As such, and accepting that Labour is in a similar position and could lose plenty of ground too, there is plenty of scope for the Conservative Party to go backwards at the next election. A humiliation of that scale would make it hard for the Conservatives to accept any alternative other than a formal merger with Reform – especially if they also continued to lose seats to the Lib Dems.

A party system with the Liberal Democrats in opposition and Labour in government would force the Conservatives and Reform into an unholy electoral marriage – and in such circumstances, it’s hard to see anyone but Farage leading this new alliance of the right.

So Farage may lead a coalition of the right. But, so what? Maybe… maybe he leads the Official Opposition, at some point. But surely he cannot be Prime Minister.

Well… maybe. By 2029, the results of the 2024 election may have been taken by many as evidence that the politics of the centre-right is a dead end.

Furthermore, on the off-chance that Sir Keir Starmer’s watered-down, “change-but-not-really-that-much-change” approach has not fixed Britain’s enormous housing crisis, its ailing public services, and its structural economic problems, Farage’s argument that only he can break Britain away from its downward tailspin may become particularly potent.

Young people in particular are the most likely to buy into this rhetoric. Across Europe and North America, right-wing politicians are performing remarkably well among young people. Marine Le Pen’s National Rally is backed by a third of French voters under the age of 34, whilst Donald Trump was steadily eroding Joe Biden’s lead among young people before the President announced he would not contest the election.

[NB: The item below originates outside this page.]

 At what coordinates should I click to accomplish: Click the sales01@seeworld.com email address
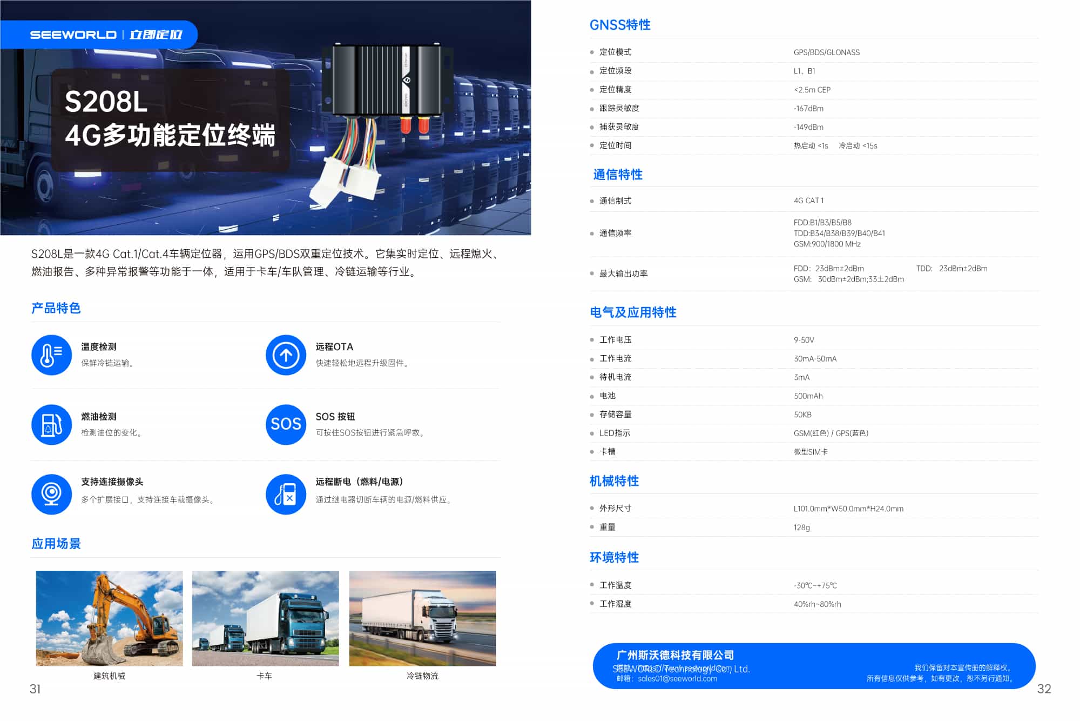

Young people are the most frustrated voters and the most likely to embrace radical views. Even now, Reform UK has been making inroads into the youth vote, and Farage’s TikTok account has effortlessly outperformed even that of the Labour Party on a per-video basis.

If a Labour government performs as dismally as did the Conservatives on the issues that matter most to the young, they will be politically homeless, and there is no telling where they may go.

In Italy, France, Germany, and the United States, the window of political acceptability is shifting. To assume that the United Kingdom is impervious to this trend would be wishful thinking.

Anyone who remains sceptical would do well to recall their incredulity when another funny-looking outsider descended an elevator in a New York hotel, and announced he was running for President of the United States.